▶ **WHAT YOU ARE ASKED TO DO**: Only an exact repetition of the entries will do.

(Dataset entries)
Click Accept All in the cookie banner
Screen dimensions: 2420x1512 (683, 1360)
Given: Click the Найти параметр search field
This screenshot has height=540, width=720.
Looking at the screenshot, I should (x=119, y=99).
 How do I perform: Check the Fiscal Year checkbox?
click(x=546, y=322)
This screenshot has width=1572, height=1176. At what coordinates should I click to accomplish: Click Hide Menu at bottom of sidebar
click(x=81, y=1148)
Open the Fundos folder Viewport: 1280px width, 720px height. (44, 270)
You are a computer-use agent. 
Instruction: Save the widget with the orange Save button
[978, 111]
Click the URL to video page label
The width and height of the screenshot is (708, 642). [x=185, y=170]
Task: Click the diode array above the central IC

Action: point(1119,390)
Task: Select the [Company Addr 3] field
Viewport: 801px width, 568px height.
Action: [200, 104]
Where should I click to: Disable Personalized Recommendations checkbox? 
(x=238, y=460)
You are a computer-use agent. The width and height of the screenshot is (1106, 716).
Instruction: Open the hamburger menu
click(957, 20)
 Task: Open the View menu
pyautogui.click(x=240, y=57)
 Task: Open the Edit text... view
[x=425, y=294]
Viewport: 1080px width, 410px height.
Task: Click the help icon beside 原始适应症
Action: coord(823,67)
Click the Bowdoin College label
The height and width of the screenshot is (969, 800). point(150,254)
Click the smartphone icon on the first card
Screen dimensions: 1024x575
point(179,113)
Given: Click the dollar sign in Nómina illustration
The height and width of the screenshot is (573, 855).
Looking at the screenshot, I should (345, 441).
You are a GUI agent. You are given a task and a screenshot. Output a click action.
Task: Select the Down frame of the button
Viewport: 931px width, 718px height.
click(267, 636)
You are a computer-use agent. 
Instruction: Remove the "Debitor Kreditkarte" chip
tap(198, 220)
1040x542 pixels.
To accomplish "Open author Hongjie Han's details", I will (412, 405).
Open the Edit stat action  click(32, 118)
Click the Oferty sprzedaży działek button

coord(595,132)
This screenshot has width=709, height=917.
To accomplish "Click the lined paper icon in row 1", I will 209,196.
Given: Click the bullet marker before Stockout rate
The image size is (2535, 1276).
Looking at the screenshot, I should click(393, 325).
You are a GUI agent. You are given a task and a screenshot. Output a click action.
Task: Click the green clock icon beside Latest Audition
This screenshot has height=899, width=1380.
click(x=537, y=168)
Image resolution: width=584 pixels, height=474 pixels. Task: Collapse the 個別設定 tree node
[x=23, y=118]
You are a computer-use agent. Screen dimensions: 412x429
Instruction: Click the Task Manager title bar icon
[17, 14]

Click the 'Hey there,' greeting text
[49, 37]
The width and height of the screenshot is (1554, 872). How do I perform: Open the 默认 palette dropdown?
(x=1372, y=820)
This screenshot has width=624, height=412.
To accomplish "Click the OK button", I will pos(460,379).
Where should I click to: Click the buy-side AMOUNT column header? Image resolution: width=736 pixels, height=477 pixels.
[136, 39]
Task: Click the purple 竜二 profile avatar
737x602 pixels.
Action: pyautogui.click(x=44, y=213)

▶ **RESULT**:
Click Accept All in the cookie banner
Screen dimensions: 2420x1512 (683, 1360)
Given: Click the Найти параметр search field
This screenshot has height=540, width=720.
Looking at the screenshot, I should (x=119, y=99).
 How do I perform: Check the Fiscal Year checkbox?
click(x=546, y=322)
This screenshot has width=1572, height=1176. At what coordinates should I click to accomplish: Click Hide Menu at bottom of sidebar
click(x=81, y=1148)
Open the Fundos folder Viewport: 1280px width, 720px height. (44, 270)
You are a computer-use agent. 
Instruction: Save the widget with the orange Save button
[978, 111]
Click the URL to video page label
The width and height of the screenshot is (708, 642). [x=185, y=170]
Task: Click the diode array above the central IC

Action: point(1119,390)
Task: Select the [Company Addr 3] field
Viewport: 801px width, 568px height.
Action: [200, 104]
Where should I click to: Disable Personalized Recommendations checkbox? 
(x=238, y=460)
You are a computer-use agent. The width and height of the screenshot is (1106, 716).
Instruction: Open the hamburger menu
click(957, 20)
 Task: Open the View menu
pyautogui.click(x=240, y=57)
 Task: Open the Edit text... view
[x=425, y=294]
Viewport: 1080px width, 410px height.
Task: Click the help icon beside 原始适应症
Action: coord(823,67)
Click the Bowdoin College label
The height and width of the screenshot is (969, 800). point(150,254)
Click the smartphone icon on the first card
Screen dimensions: 1024x575
point(179,113)
Given: Click the dollar sign in Nómina illustration
The height and width of the screenshot is (573, 855).
Looking at the screenshot, I should (345, 441).
You are a GUI agent. You are given a task and a screenshot. Output a click action.
Task: Select the Down frame of the button
Viewport: 931px width, 718px height.
click(267, 636)
You are a computer-use agent. 
Instruction: Remove the "Debitor Kreditkarte" chip
tap(198, 220)
1040x542 pixels.
To accomplish "Open author Hongjie Han's details", I will (412, 405).
Open the Edit stat action  click(32, 118)
Click the Oferty sprzedaży działek button

coord(595,132)
This screenshot has width=709, height=917.
To accomplish "Click the lined paper icon in row 1", I will 209,196.
Given: Click the bullet marker before Stockout rate
The image size is (2535, 1276).
Looking at the screenshot, I should click(393, 325).
You are a GUI agent. You are given a task and a screenshot. Output a click action.
Task: Click the green clock icon beside Latest Audition
This screenshot has height=899, width=1380.
click(x=537, y=168)
Image resolution: width=584 pixels, height=474 pixels. Task: Collapse the 個別設定 tree node
[x=23, y=118]
You are a computer-use agent. Screen dimensions: 412x429
Instruction: Click the Task Manager title bar icon
[17, 14]

Click the 'Hey there,' greeting text
[49, 37]
The width and height of the screenshot is (1554, 872). How do I perform: Open the 默认 palette dropdown?
(x=1372, y=820)
This screenshot has width=624, height=412.
To accomplish "Click the OK button", I will pos(460,379).
Where should I click to: Click the buy-side AMOUNT column header? Image resolution: width=736 pixels, height=477 pixels.
[136, 39]
Task: Click the purple 竜二 profile avatar
737x602 pixels.
Action: pyautogui.click(x=44, y=213)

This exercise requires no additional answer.